73rd Speaker of the Tennessee House of Representatives
- In office January 7, 1963 – January 3, 1967
- Preceded by: James L. Bomar Jr.
- Succeeded by: James H. Cummings

Member of the Tennessee House of Representatives
- In office January 3, 1955 – January 3, 1967
- Preceded by: Joe R. Murphy Jr.
- Succeeded by: Edward Bailey
- Constituency: 23rd district (1955–1963) 26th district (1963–1965) 27th district (1965–1967)

Personal details
- Born: William Logan Barry February 9, 1926 Lexington, Tennessee, U.S.
- Died: May 22, 2013 (aged 87) Lexington, Tennessee, U.S.
- Party: Democratic
- Education: Vanderbilt University (BA, JD);

Military service
- Branch/service: United States Army

= Dick Barry =

American lawyer and politician

William Logan Barry (February 9, 1926 – May 22, 2013) was an American lawyer and politician.

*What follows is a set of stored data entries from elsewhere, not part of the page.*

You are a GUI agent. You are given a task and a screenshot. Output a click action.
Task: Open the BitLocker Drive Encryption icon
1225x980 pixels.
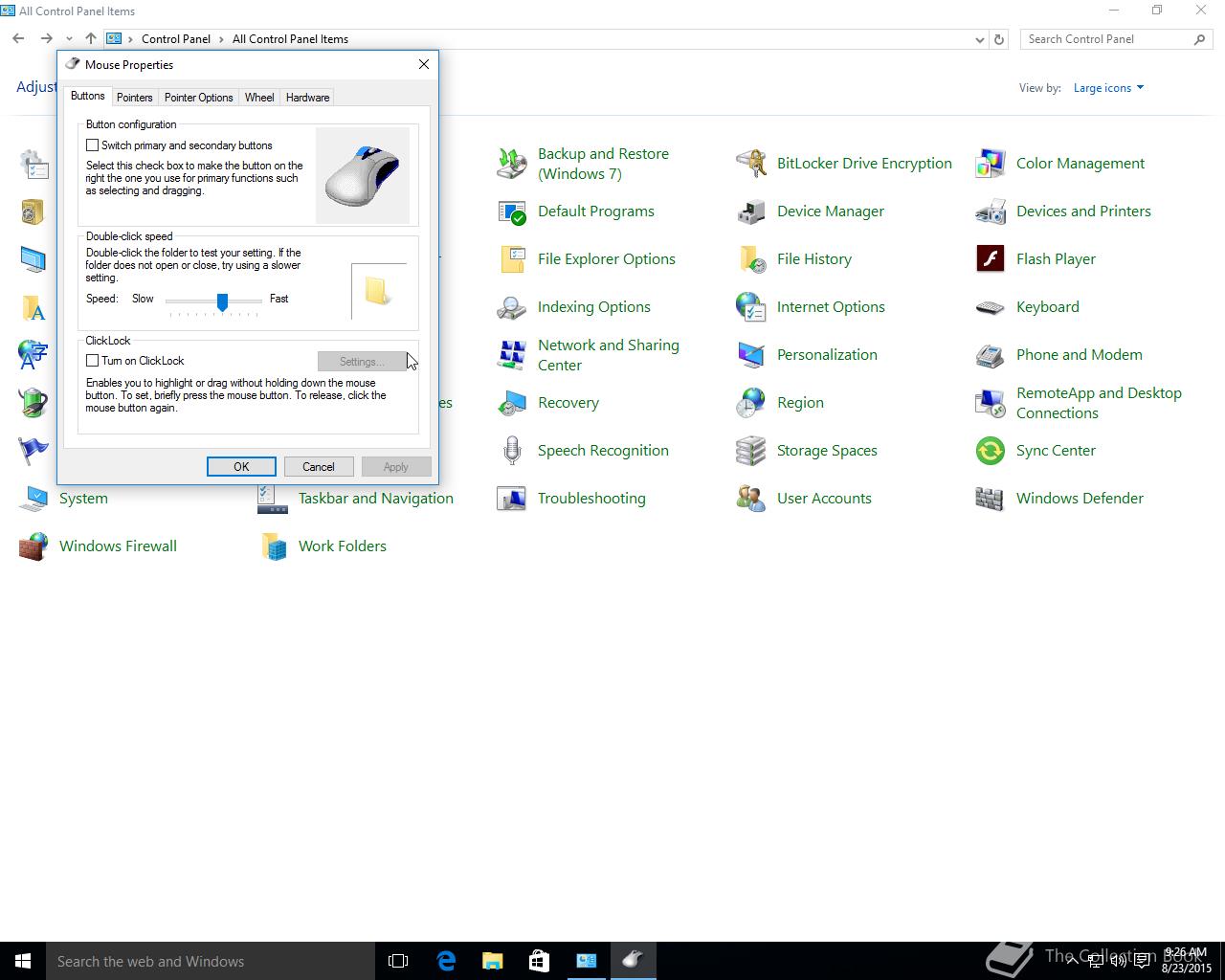click(751, 164)
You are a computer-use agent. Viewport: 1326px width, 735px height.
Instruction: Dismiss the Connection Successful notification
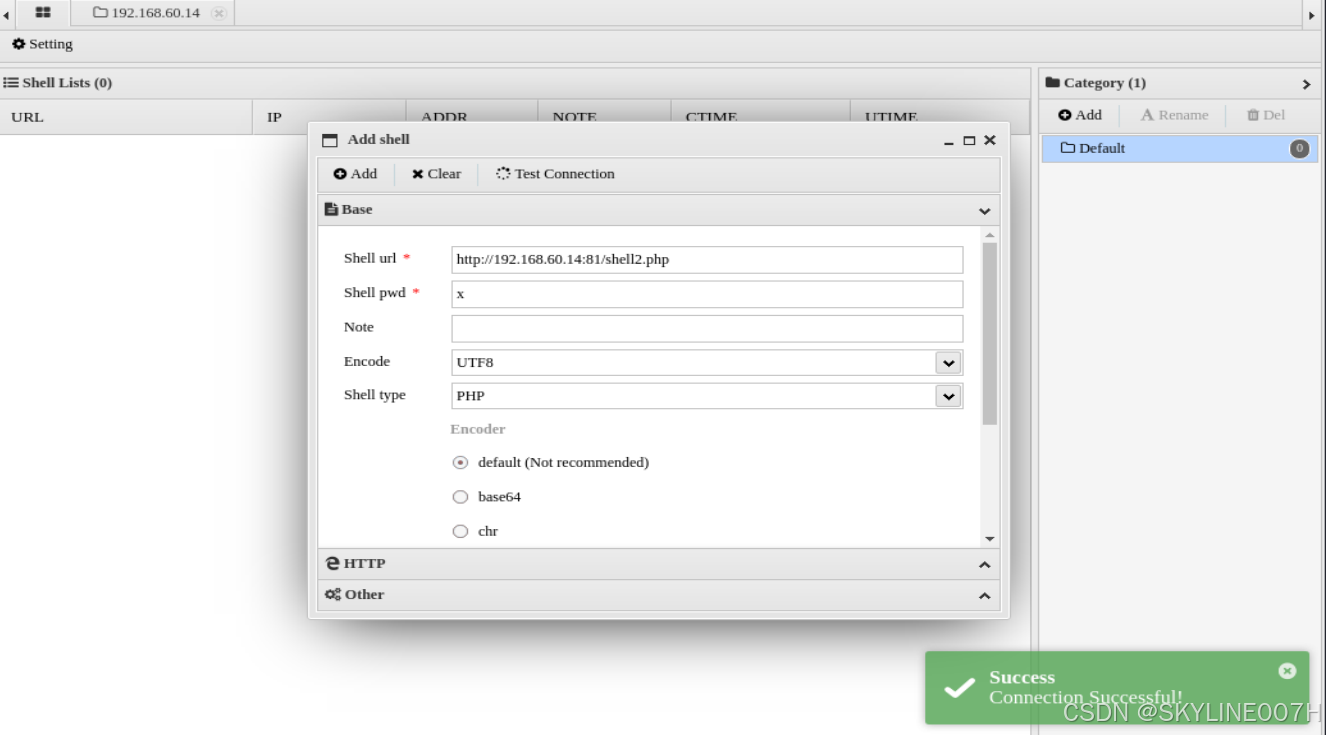1286,670
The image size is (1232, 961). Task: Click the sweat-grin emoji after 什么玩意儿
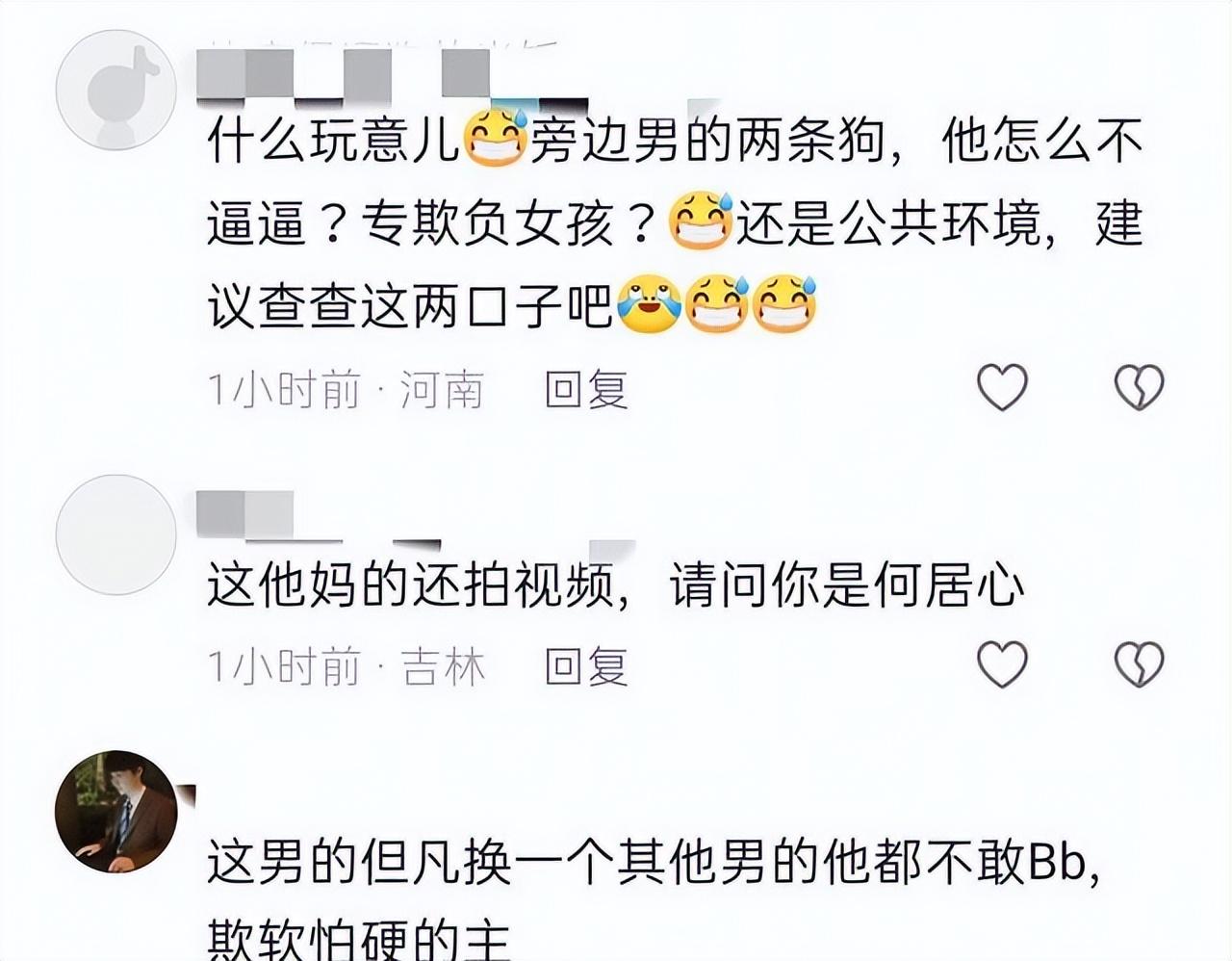[x=497, y=140]
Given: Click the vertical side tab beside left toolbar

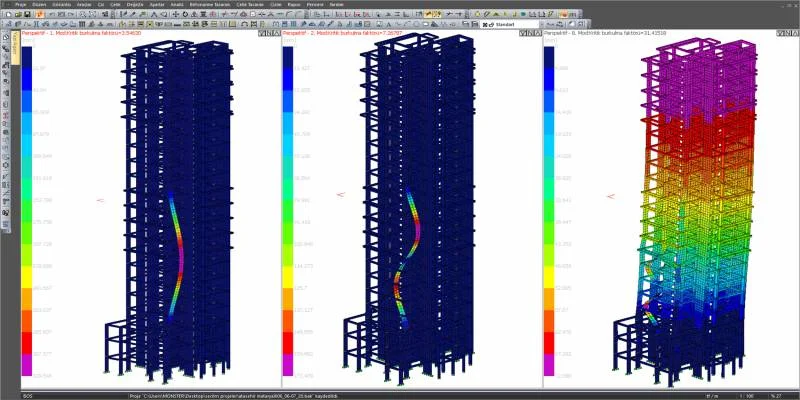Looking at the screenshot, I should click(16, 47).
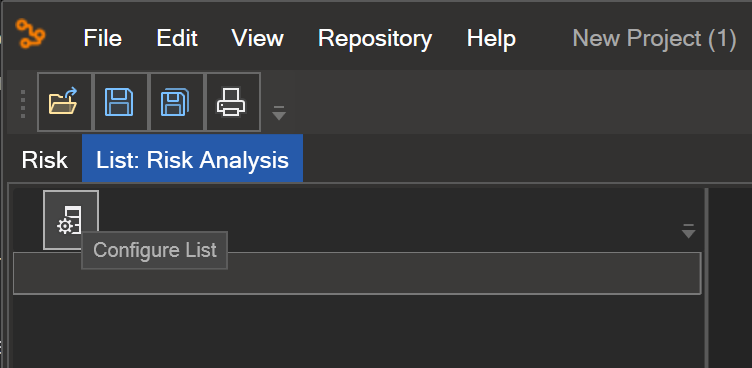The height and width of the screenshot is (368, 752).
Task: Click the empty list header row
Action: (x=357, y=273)
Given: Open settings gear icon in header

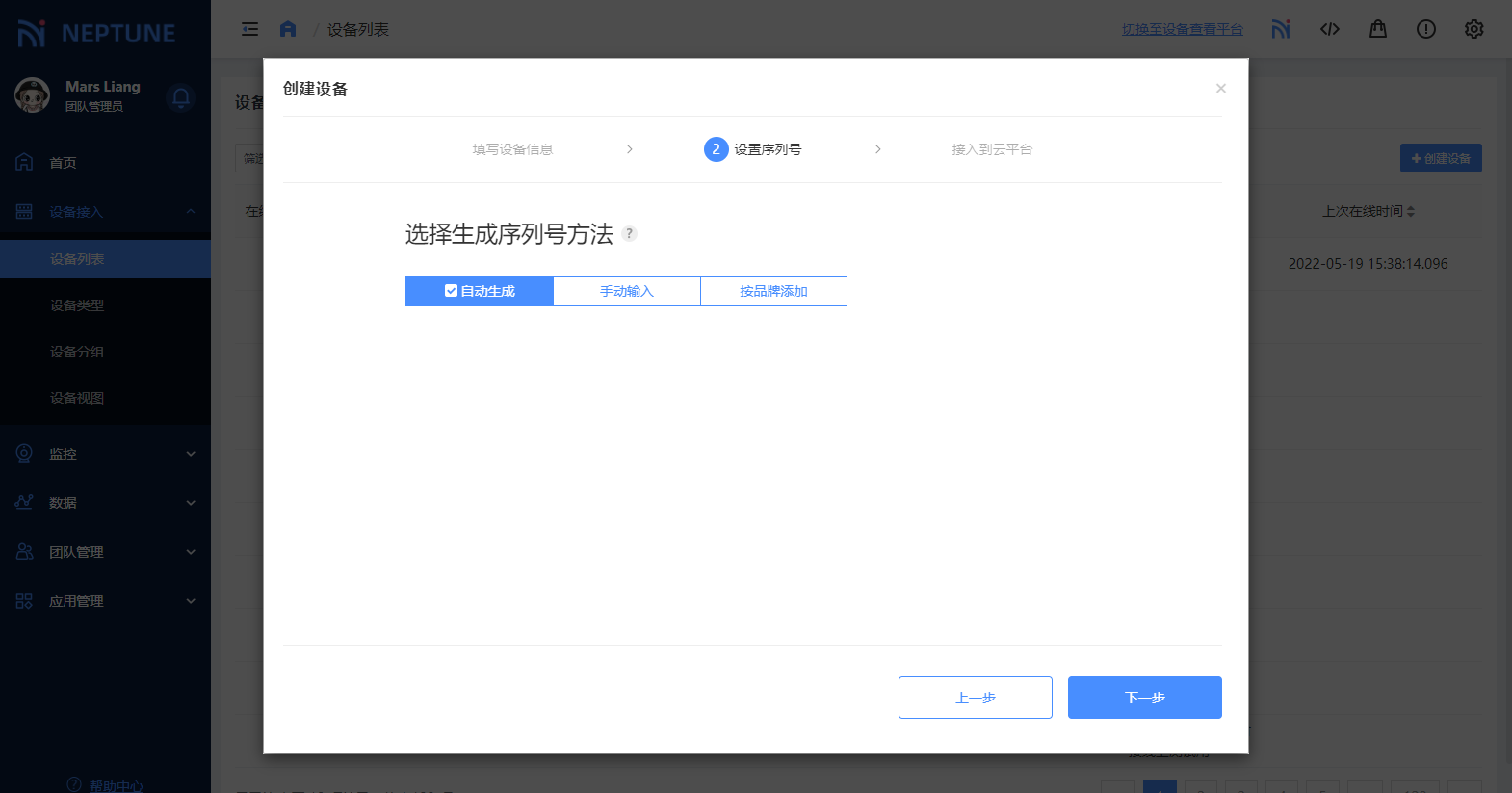Looking at the screenshot, I should point(1473,29).
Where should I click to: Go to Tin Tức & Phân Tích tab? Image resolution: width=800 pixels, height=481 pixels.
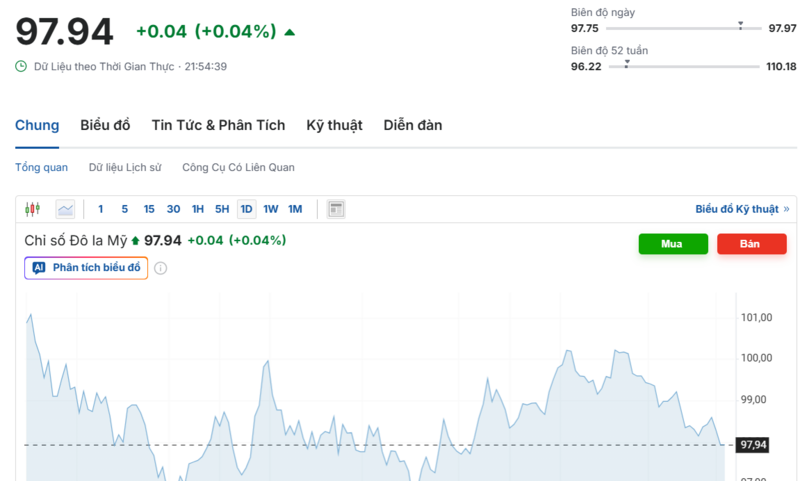[x=218, y=125]
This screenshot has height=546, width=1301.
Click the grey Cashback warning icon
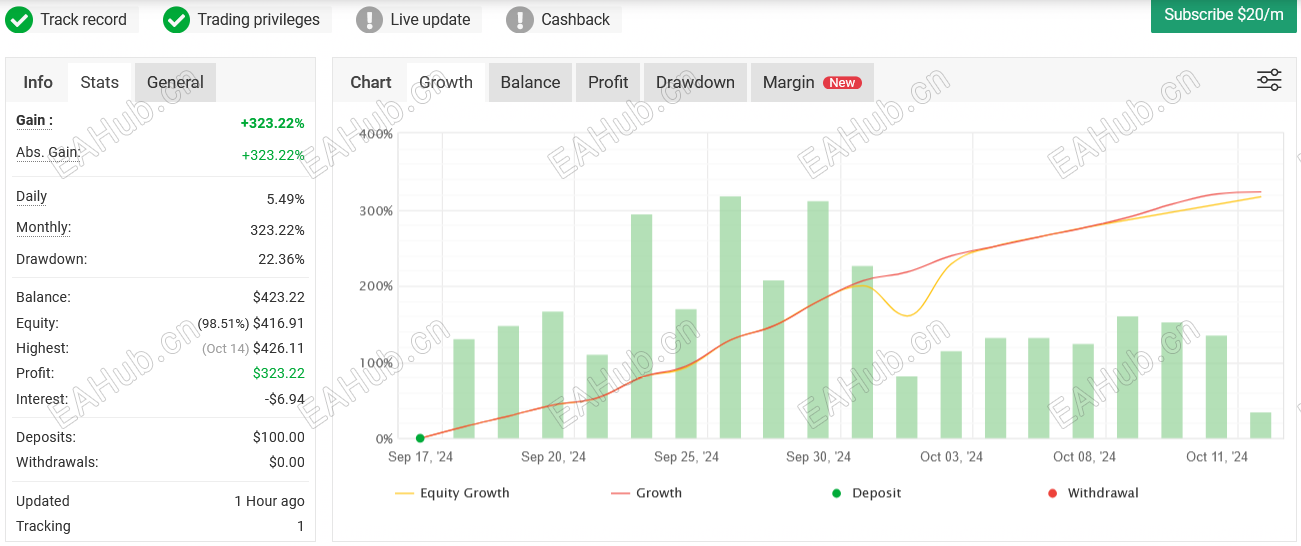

Born in Lexington, Tennessee, Barry served in the United States Army in Japan. He received his bachelors and law degrees from Vanderbilt University and practiced law. Barry served on the Lexington, Tennessee city council in 1953. He then served in the Tennessee House of Representatives 1954–1967, as a Democrat, and was the speaker. He died in Lexington, Tennessee.